The task ::
Restate, word for word, the lines from the opening line of the data through the line containing "Select the Nombre", both included, and nothing else.

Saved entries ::
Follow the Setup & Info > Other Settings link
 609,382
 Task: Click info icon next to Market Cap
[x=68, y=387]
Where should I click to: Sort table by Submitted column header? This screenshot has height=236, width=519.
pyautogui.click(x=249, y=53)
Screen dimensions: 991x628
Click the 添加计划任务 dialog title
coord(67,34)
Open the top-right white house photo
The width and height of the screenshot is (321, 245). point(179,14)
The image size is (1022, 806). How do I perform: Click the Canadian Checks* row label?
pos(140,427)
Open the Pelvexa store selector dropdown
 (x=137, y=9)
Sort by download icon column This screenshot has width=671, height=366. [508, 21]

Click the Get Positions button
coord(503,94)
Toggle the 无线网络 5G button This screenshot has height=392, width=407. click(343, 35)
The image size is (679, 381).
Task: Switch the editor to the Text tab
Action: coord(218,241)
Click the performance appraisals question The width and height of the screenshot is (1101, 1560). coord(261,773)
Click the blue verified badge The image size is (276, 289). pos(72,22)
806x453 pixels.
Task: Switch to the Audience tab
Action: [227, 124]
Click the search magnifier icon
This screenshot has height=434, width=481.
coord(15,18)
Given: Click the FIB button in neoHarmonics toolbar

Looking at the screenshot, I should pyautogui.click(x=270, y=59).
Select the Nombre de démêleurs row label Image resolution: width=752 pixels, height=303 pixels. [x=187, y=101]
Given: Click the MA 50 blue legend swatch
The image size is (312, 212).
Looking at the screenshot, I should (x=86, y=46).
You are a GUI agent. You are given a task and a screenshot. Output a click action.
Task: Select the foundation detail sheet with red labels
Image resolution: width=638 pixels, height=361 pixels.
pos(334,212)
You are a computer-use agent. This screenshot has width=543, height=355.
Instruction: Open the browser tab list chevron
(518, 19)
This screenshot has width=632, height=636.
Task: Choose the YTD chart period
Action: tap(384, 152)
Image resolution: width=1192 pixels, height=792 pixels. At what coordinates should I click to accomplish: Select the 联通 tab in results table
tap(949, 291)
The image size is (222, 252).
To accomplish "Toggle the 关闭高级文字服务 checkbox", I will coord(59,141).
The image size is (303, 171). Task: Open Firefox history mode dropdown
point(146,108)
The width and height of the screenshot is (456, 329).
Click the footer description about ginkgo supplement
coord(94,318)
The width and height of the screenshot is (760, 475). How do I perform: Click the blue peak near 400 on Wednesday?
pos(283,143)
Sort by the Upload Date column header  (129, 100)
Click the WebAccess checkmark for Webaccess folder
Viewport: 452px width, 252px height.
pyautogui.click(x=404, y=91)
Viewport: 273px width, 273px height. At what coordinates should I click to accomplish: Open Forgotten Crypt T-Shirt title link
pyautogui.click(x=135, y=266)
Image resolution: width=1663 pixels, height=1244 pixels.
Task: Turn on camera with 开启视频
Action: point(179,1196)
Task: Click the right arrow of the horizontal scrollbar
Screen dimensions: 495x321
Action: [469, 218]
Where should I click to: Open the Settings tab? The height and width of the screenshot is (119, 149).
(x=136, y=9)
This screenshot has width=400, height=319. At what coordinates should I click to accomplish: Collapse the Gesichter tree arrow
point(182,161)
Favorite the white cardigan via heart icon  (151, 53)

Answer for this exercise ::
Follow the Setup & Info > Other Settings link
 609,382
 Task: Click info icon next to Market Cap
[x=68, y=387]
Where should I click to: Sort table by Submitted column header? This screenshot has height=236, width=519.
pyautogui.click(x=249, y=53)
Screen dimensions: 991x628
Click the 添加计划任务 dialog title
coord(67,34)
Open the top-right white house photo
The width and height of the screenshot is (321, 245). point(179,14)
The image size is (1022, 806). How do I perform: Click the Canadian Checks* row label?
pos(140,427)
Open the Pelvexa store selector dropdown
 (x=137, y=9)
Sort by download icon column This screenshot has width=671, height=366. [508, 21]

Click the Get Positions button
coord(503,94)
Toggle the 无线网络 5G button This screenshot has height=392, width=407. click(343, 35)
The image size is (679, 381).
Task: Switch the editor to the Text tab
Action: coord(218,241)
Click the performance appraisals question The width and height of the screenshot is (1101, 1560). coord(261,773)
Click the blue verified badge The image size is (276, 289). pos(72,22)
806x453 pixels.
Task: Switch to the Audience tab
Action: [227, 124]
Click the search magnifier icon
This screenshot has height=434, width=481.
coord(15,18)
Given: Click the FIB button in neoHarmonics toolbar

Looking at the screenshot, I should pyautogui.click(x=270, y=59).
Select the Nombre de démêleurs row label Image resolution: width=752 pixels, height=303 pixels. [x=187, y=101]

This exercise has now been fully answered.